A crítica que se faz aos governadores por tentar minimizar a situação dramática dos hospitais, que não conseguem mais suportar a capacidade de atendimento, tanto em termos de profissionais especializados e leitos de UTI, é de extrema irracionalidade e desumanidade, no simplista entendimento de que não seja feito mais nada, para que as atividades prossigam na normalidade, mesmo com os hospitais superlotados de doentes, porque a economia tem prioridade sobre a vida humana, o que só demonstra o elevadíssimo grau de insensibilidade quanto à compressão sobre o valor da vida dos brasileiros.

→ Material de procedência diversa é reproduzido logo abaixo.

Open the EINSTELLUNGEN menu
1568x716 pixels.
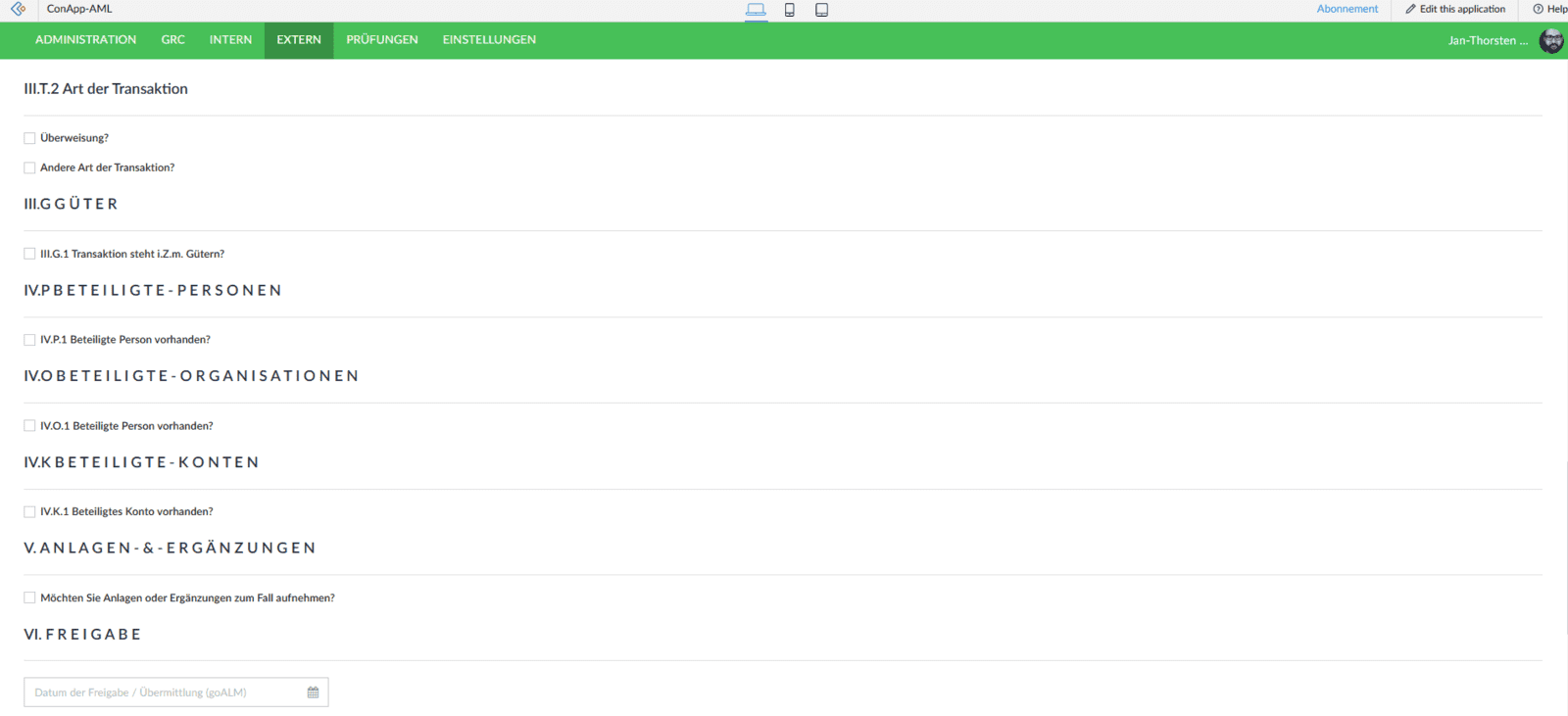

Não e verdade que não se possa “dissociar a questão do vírus e do desemprego”, conforme declarou o presidente do país, uma vez que o tratamento a ser conferido ao vírus é eminentemente de saúde pública, que diz respeito à integridade da vida humana, que tem ascendência sobre os demais bens materiais, para a qual os verdadeiros estadistas com o mínimo de sentimento humano jamais imaginaria fazer afirmação tão despropositada, em momento em que é preciso entender que a prioridade é sim tratar do vírus e depois do emprego se houver impossibilidade de que ambos sejam cuidados simultaneamente, de modo que se possa adotar medidas apropriadas em cada caso, diferentemente do que vem sendo adotado, presentemente, com relação ao vírus e ao desemprego, porque nada vem sendo feito para estudar e normatizar as necessárias medidas na equalização e no saneamento das questões que somente se acentuam em ambos os casos.

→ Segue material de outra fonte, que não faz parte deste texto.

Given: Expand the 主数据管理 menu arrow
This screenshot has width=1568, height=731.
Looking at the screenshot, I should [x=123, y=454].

Por fim, parece que faltam boa vontade e compreensão sobre a gravidade da incidência da Covid-19, que se intensificou com muita voracidade no momento, exigindo que os governadores adotem as necessárias medidas da sua alçada, diante da incapacidade do atendimento dos doentes, um vez que os hospitais, em termos de pessoal e material, já chegaram ao limite operacional, de modo a se evitar o colapso absoluto em comprometimento da vida humana.

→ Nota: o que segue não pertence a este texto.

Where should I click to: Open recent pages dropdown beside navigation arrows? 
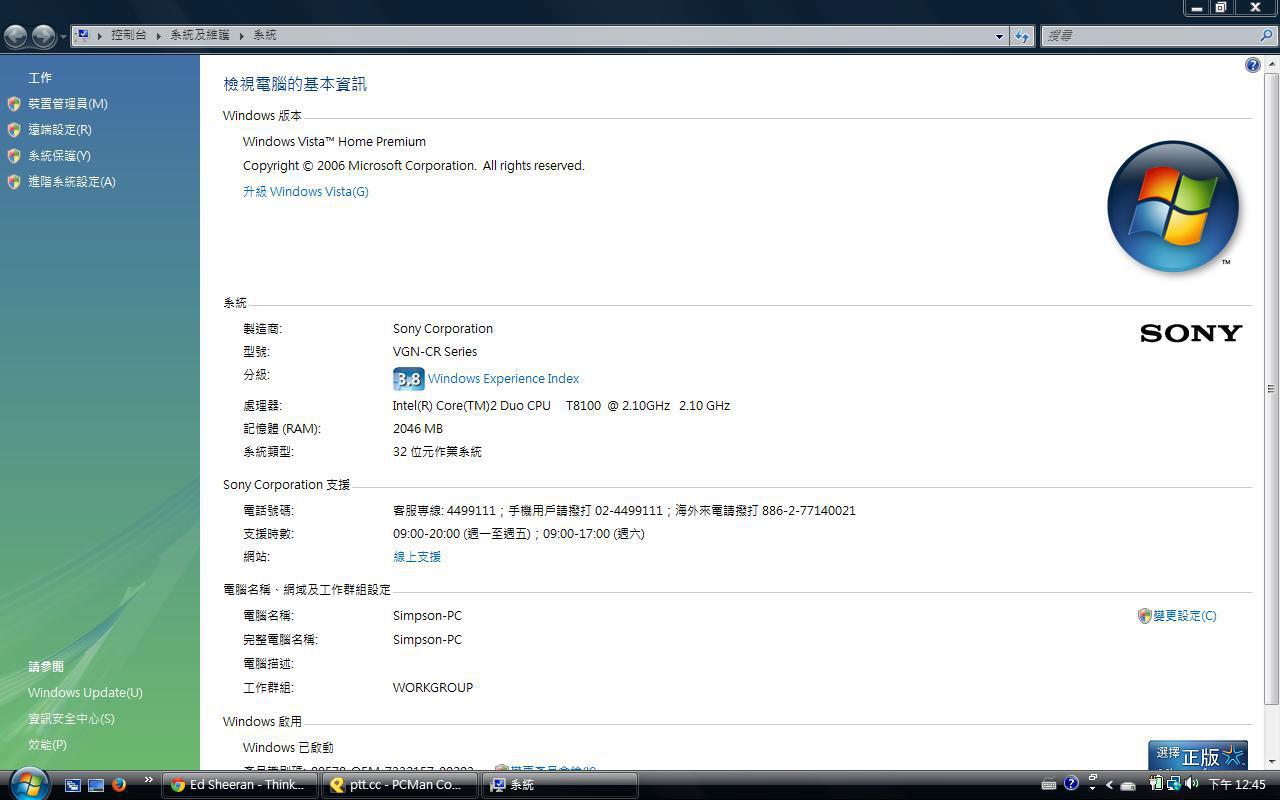pos(63,37)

A ameaça do presidente, exatamente no momento de extrema dificuldade da saúde pública, só contribui para potencializar o caos, além de não resolver absolutamente nada, em termos econômicos, mas sim de aumentar a crise, que já está complicadíssima.

A demonstração de desespero do presidente da República só transparece a urgente necessidade do entendimento em torno do combate conjunto da pandemia, em que os governos federal, estaduais e municipais possam expor os problemas localizados e colocarem em discussão as melhores medidas capazes de contribuir para a solução que seja apropriada para o atendimento do interesse público, no âmbito do entendimento, da racionalidade, da competência e da responsabilidade públicos, em que haja o verdadeiro sentimento voltado exclusivamente para a convergência em torna da causa dos brasileiros, no seu todo, sem necessidade de estadualização ou municipalização, mas sim da federalização.